--- START ---
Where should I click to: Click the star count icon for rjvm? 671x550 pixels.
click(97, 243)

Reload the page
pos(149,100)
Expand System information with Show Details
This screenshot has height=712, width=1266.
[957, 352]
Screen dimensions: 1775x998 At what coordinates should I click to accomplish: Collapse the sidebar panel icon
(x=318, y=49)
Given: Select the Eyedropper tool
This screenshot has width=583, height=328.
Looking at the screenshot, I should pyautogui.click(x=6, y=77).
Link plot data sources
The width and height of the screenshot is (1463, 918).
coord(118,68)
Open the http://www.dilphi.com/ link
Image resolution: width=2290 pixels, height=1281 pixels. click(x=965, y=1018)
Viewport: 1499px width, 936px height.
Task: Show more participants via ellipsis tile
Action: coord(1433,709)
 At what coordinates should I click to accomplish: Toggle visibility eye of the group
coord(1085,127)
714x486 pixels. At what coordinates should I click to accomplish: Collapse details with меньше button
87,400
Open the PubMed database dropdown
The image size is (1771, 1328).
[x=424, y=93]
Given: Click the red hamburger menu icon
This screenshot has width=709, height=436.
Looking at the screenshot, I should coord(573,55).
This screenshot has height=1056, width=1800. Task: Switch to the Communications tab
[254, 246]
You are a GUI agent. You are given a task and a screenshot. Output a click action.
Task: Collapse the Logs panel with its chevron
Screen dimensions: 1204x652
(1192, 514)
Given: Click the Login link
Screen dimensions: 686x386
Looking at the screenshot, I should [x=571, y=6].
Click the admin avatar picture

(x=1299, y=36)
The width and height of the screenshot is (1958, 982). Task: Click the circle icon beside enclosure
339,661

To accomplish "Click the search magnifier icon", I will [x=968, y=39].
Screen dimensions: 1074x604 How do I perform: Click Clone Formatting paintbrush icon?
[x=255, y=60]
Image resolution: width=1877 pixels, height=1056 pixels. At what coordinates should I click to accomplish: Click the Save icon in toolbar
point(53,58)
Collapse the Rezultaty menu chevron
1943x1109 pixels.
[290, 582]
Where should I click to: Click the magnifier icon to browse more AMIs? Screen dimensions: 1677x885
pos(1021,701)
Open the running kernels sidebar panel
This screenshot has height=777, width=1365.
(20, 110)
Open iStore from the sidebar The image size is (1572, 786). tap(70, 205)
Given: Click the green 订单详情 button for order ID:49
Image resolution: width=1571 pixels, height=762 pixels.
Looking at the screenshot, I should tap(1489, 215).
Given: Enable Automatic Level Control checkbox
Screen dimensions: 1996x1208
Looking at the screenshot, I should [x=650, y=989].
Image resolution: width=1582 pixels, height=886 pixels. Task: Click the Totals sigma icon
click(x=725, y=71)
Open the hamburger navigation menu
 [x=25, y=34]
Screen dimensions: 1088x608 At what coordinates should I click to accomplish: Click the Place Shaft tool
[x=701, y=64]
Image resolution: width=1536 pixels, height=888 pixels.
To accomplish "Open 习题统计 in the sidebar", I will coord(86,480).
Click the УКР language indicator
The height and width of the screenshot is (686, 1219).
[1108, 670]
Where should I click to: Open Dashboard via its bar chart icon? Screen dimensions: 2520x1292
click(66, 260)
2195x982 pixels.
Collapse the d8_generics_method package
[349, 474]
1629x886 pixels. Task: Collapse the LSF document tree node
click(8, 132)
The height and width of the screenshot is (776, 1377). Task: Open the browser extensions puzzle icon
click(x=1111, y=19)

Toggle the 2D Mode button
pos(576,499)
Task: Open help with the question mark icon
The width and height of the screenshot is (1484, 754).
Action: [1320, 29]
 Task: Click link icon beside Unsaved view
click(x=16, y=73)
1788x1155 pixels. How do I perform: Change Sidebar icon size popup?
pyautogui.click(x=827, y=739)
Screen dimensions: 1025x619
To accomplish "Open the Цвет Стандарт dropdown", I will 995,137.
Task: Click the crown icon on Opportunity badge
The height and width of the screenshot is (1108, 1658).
--- END ---
# What to produce:
Take the lines above and retype all of them exactly.

# Response:
Where should I click to: Click the star count icon for rjvm? 671x550 pixels.
click(97, 243)

Reload the page
pos(149,100)
Expand System information with Show Details
This screenshot has height=712, width=1266.
[957, 352]
Screen dimensions: 1775x998 At what coordinates should I click to accomplish: Collapse the sidebar panel icon
(x=318, y=49)
Given: Select the Eyedropper tool
This screenshot has width=583, height=328.
Looking at the screenshot, I should pyautogui.click(x=6, y=77).
Link plot data sources
The width and height of the screenshot is (1463, 918).
coord(118,68)
Open the http://www.dilphi.com/ link
Image resolution: width=2290 pixels, height=1281 pixels. click(x=965, y=1018)
Viewport: 1499px width, 936px height.
Task: Show more participants via ellipsis tile
Action: coord(1433,709)
 At what coordinates should I click to accomplish: Toggle visibility eye of the group
coord(1085,127)
714x486 pixels. At what coordinates should I click to accomplish: Collapse details with меньше button
87,400
Open the PubMed database dropdown
The image size is (1771, 1328).
[x=424, y=93]
Given: Click the red hamburger menu icon
This screenshot has width=709, height=436.
Looking at the screenshot, I should coord(573,55).
This screenshot has height=1056, width=1800. Task: Switch to the Communications tab
[254, 246]
You are a GUI agent. You are given a task and a screenshot. Output a click action.
Task: Collapse the Logs panel with its chevron
Screen dimensions: 1204x652
(1192, 514)
Given: Click the Login link
Screen dimensions: 686x386
Looking at the screenshot, I should [x=571, y=6].
Click the admin avatar picture

(x=1299, y=36)
The width and height of the screenshot is (1958, 982). Task: Click the circle icon beside enclosure
339,661

To accomplish "Click the search magnifier icon", I will [x=968, y=39].
Screen dimensions: 1074x604 How do I perform: Click Clone Formatting paintbrush icon?
[x=255, y=60]
Image resolution: width=1877 pixels, height=1056 pixels. At what coordinates should I click to accomplish: Click the Save icon in toolbar
point(53,58)
Collapse the Rezultaty menu chevron
1943x1109 pixels.
[290, 582]
Where should I click to: Click the magnifier icon to browse more AMIs? Screen dimensions: 1677x885
pos(1021,701)
Open the running kernels sidebar panel
This screenshot has height=777, width=1365.
(20, 110)
Open iStore from the sidebar The image size is (1572, 786). tap(70, 205)
Given: Click the green 订单详情 button for order ID:49
Image resolution: width=1571 pixels, height=762 pixels.
Looking at the screenshot, I should tap(1489, 215).
Given: Enable Automatic Level Control checkbox
Screen dimensions: 1996x1208
Looking at the screenshot, I should [x=650, y=989].
Image resolution: width=1582 pixels, height=886 pixels. Task: Click the Totals sigma icon
click(x=725, y=71)
Open the hamburger navigation menu
 [x=25, y=34]
Screen dimensions: 1088x608 At what coordinates should I click to accomplish: Click the Place Shaft tool
[x=701, y=64]
Image resolution: width=1536 pixels, height=888 pixels.
To accomplish "Open 习题统计 in the sidebar", I will coord(86,480).
Click the УКР language indicator
The height and width of the screenshot is (686, 1219).
[1108, 670]
Where should I click to: Open Dashboard via its bar chart icon? Screen dimensions: 2520x1292
click(66, 260)
2195x982 pixels.
Collapse the d8_generics_method package
[349, 474]
1629x886 pixels. Task: Collapse the LSF document tree node
click(8, 132)
The height and width of the screenshot is (776, 1377). Task: Open the browser extensions puzzle icon
click(x=1111, y=19)

Toggle the 2D Mode button
pos(576,499)
Task: Open help with the question mark icon
The width and height of the screenshot is (1484, 754).
Action: [1320, 29]
 Task: Click link icon beside Unsaved view
click(x=16, y=73)
1788x1155 pixels. How do I perform: Change Sidebar icon size popup?
pyautogui.click(x=827, y=739)
Screen dimensions: 1025x619
To accomplish "Open the Цвет Стандарт dropdown", I will 995,137.
Task: Click the crown icon on Opportunity badge
The height and width of the screenshot is (1108, 1658).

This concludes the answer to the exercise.